You Don't Need Strong Assumptions: Visual Representation Learning via Temporal Differences

June 14, 2026
作者: Ninad Daithankar, Alexi Gladstone, Yann LeCun, Heng Ji
cs.AI

摘要

假设更少的方法在很大程度上推动了人工智能的进步。随着计算能力和数据的增加,归纳偏置较弱的方法通常优于假设更强的方法。这在视觉表示学习领域尤为典型——该领域的方法已从监督学习主导,经弱监督学习,发展至如今无需人工标注的自监督学习的广泛成功。然而,即便是现代自监督学习方法,仍依赖于数据增强、掩码或裁剪等强归纳偏置。若这一趋势持续,即便是这些残留的偏置也会在大规模场景下成为瓶颈——我们的实验证实了这一点:随着数据增长,归纳偏置的最优强度会逐渐降低。这促使我们探索依赖更少假设的方法。为此,我们提出视觉时序差分(Temporal Difference in Vision,TDV),一种从视频中自监督学习的新范式,该方法规避了现有归纳偏置,转而依赖一个因果假设:过去引发未来。TDV通过联合训练图像编码器和运动编码器,使得当前帧的表示加上编码后的运动等于下一帧的表示。尽管未利用任何强归纳偏置,TDV在密集空间任务上仍能与最先进方法媲美,为无强假设的表示学习奠定了基础。
English
Progress in AI has largely been driven by methods that assume less. As compute and data increase, approaches with weaker inductive biases generally outperform those with stronger assumptions. This is particularly characteristic of the field of Visual Representation Learning, where approaches have gone from being dominated by Supervised Learning, to Weakly Supervised Learning, to the now widespread success of Self-Supervised Learning without human labels. Yet, even modern Self-Supervised Learning approaches still depend on strong inductive biases such as augmentations, masking, or cropping. If this trend holds, even these remaining biases should become bottlenecks at scale -- and our experiments confirm this: the optimal strength of inductive biases decreases as data grows. This motivates the search for approaches that rely on fewer assumptions.
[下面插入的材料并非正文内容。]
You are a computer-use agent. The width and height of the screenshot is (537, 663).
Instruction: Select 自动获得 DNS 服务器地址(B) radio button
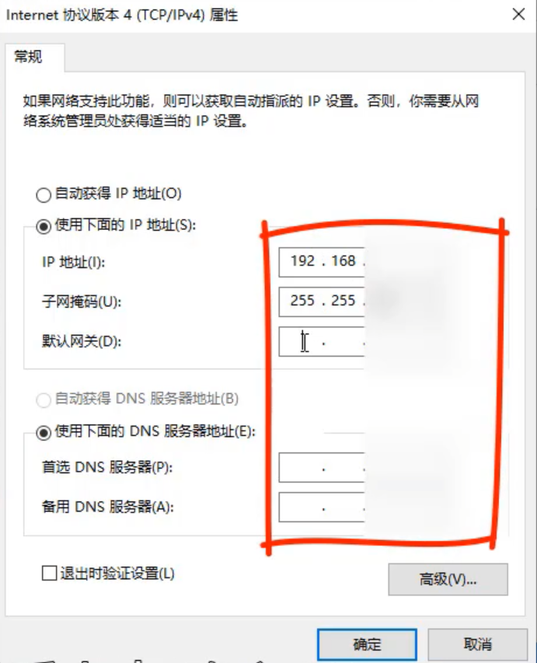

To this end, we introduce Temporal Difference in Vision (TDV), a new paradigm for self-supervised learning from video that avoids existing inductive biases, relying instead on a causal assumption that the past causes the future. TDV functions by jointly training an image encoder and a motion encoder so that the current frame's representation plus the encoded motion equals the next frame's representation. Despite not leveraging any strong inductive biases, TDV matches state-of-the-art recipes on dense spatial tasks, laying the foundation for representation learning without strong assumptions.